The growing demand for semiconductors globally has driven increased interest in application-specific integrated circuits (ASICs) for industry-specific uses. Alongside the $2 billion in AI infrastructure expansion investment, the federal government has already invested close to half a billion dollars in semiconductor start-ups and manufacturing plants domestically through Canada’s Strategic Innovation Fund (SIF), with the bulk of funding invested in programming to accelerate semiconductor prototyping and production.15 16

Benefits of expanding AI Compute infrastructure for domestic semiconductor innovation

Capturing growing market demand for more efficient and competitively priced AI Compute hardware is an opportunity for Canada’s AI innovation ecosystem, with increased public investment for HPC and data centre access programming and subsidies. Canada’s support of the efforts of domestic semiconductor design firms will also be instrumental in improving AI Compute energy efficiency and emerging computing capabilities.17

An example of this is found in the current semiconductor design landscape. Nvidia, the incumbent market leader in AI semiconductors, began developing applications for its data processing library (called CUDA) in 2006, almost 20 years after it started as a graphics processing firm. The investment in hardware implementation for AI computing was not realized until the inception of AI pioneer Geoffrey Hinton and his team’s computer vision innovations that leveraged Nvidia’s proprietary CUDA processing cores in 2012.18 Hinton’s team demonstrated CUDA’s computational efficiency in meeting its AI training requirement for the research ecosystem. The demonstration provided the catalyst for the immense demand and expansion of Nvidia’s enterprise compute offerings outside consumer and commercial graphics processing, leading to its eventual top position among publicly traded firms in 2024.

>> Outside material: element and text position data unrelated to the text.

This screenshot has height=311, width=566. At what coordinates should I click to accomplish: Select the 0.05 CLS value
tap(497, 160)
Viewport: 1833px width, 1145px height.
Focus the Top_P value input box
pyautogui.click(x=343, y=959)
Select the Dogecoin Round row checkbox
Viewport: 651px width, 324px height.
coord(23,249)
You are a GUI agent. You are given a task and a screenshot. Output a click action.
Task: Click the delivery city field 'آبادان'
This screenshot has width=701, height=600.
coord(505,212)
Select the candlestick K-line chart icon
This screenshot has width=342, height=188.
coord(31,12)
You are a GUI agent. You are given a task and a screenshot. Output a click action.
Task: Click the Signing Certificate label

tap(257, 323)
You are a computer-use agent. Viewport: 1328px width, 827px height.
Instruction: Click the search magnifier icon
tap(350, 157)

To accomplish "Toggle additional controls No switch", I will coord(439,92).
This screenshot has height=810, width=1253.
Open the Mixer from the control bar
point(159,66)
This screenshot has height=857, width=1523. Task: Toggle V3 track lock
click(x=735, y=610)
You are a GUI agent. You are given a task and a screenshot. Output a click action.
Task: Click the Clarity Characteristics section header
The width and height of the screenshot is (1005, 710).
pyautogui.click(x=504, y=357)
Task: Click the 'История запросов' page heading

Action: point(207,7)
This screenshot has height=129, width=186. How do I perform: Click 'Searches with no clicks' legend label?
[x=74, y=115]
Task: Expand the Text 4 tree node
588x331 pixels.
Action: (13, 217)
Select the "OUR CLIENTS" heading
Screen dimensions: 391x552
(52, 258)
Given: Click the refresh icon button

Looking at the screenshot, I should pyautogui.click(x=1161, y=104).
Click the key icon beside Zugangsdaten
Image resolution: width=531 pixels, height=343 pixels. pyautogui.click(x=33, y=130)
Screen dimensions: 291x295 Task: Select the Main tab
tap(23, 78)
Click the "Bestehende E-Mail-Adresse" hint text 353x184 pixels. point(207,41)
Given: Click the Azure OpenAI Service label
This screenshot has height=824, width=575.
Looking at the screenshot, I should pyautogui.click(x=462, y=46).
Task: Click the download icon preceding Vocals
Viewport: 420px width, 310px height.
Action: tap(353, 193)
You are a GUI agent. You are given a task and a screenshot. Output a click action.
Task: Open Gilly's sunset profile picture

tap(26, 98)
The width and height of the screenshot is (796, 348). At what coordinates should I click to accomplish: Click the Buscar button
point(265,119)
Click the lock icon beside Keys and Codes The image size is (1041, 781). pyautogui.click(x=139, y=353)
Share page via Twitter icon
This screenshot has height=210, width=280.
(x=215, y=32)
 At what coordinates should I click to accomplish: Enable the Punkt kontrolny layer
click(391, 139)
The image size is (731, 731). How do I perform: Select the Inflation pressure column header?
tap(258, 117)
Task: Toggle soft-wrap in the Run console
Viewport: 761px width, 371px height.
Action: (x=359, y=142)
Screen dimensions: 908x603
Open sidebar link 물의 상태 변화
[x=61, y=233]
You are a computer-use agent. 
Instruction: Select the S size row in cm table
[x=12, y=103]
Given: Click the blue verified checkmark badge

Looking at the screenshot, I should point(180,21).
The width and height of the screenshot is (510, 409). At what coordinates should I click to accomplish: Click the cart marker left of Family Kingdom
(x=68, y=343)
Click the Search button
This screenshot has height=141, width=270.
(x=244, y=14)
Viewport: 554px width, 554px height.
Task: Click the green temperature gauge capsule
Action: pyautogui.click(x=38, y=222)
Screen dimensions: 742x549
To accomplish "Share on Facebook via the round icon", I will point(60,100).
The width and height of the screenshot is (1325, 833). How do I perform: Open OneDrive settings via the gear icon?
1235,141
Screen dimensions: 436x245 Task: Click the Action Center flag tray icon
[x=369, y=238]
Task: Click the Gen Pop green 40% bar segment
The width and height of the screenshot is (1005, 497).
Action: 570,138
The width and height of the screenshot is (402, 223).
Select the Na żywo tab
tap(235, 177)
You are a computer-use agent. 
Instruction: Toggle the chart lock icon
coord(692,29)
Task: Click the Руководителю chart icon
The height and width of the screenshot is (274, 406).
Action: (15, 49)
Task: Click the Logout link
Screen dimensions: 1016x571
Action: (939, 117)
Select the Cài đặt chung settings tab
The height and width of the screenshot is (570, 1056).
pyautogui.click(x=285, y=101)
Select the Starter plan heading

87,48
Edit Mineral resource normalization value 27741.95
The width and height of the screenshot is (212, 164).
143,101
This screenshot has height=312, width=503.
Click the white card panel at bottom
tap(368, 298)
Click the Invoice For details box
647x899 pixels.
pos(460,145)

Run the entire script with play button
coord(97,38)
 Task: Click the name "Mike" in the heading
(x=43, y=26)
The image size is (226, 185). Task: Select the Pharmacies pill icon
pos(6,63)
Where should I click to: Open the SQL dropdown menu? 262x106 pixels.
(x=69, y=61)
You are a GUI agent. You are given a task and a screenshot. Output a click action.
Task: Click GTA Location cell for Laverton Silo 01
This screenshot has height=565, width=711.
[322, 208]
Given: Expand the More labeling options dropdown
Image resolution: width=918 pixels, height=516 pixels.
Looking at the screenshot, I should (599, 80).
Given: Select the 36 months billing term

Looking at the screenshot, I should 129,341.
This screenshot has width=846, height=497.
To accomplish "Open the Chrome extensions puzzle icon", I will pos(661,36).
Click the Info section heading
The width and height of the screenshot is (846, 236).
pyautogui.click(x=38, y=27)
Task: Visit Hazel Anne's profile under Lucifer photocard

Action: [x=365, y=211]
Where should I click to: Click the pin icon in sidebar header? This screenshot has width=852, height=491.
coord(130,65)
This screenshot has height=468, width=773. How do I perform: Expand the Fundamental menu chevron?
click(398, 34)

Varied needs of industry and research ecosystems

The industry’s AI Compute needs are widely varied, which poses a challenge for policymakers to optimally allocate resources among AI innovators, scale-ups, and series-funded AI enterprises in Canada. Iterative and multi-faceted investments in infrastructure are necessary to reap the benefits of adoption and innovation opportunities.

Allocating AI Compute funds will be challenging because of the need to balance large, centralized AI Compute facilities for model building and geographically dispersed AI Compute facilities for enterprise needs. This will be a consideration for cloud service providers, innovation ecosystems, and AI-adjacent industries looking to expand HPC systems domestically.

There are three main needs for AI Compute: model training, fine-tuning, and inference. For training, centralized and parallelized AI Compute infrastructure is critical to domestic innovation and research ecosystems. For inference and tuning efforts, the localization of HPC infrastructure for domestic-enterprise AI inference presents a less computationally intensive need, as physical infrastructure is critical for firm-specific tuning of pre-trained neural networks and generative AI business adoption. In the case of market-based infrastructure expansion, dispersing domestic AI Compute infrastructure regionally reduces latency (or response times) and capacity-load balancing for products and services that leverage cloud computing infrastructure.

Allocation frameworks for public AI Compute infrastructure subsidies

Roundtable stakeholders identified examples of AI Compute allocation frameworks to address cost and access concerns. To identify the firm-specific infrastructure needs and market demand of physical AI Compute infrastructure, a call for proposals is necessary to better understand the ability to effectively subsidize purchases at the national level. Scaling to a national AI Compute allocation framework would also require a public intermediary (or private-public coalition) with the technical expertise to assess value-for-money infrastructure procurement, as well as the net impact of potential firm and worker productivity implications for the supply-side policy approach.

Semiconductor innovation and industry support

As innovations in AI applications increase exponentially, supporting domestic semiconductor innovation ecosystems can generate substantial downstream impacts for nascent firms developing more efficient computing infrastructure hardware. The need to support domestic infrastructure innovation development is as critical as supporting AI Compute infrastructure expansion.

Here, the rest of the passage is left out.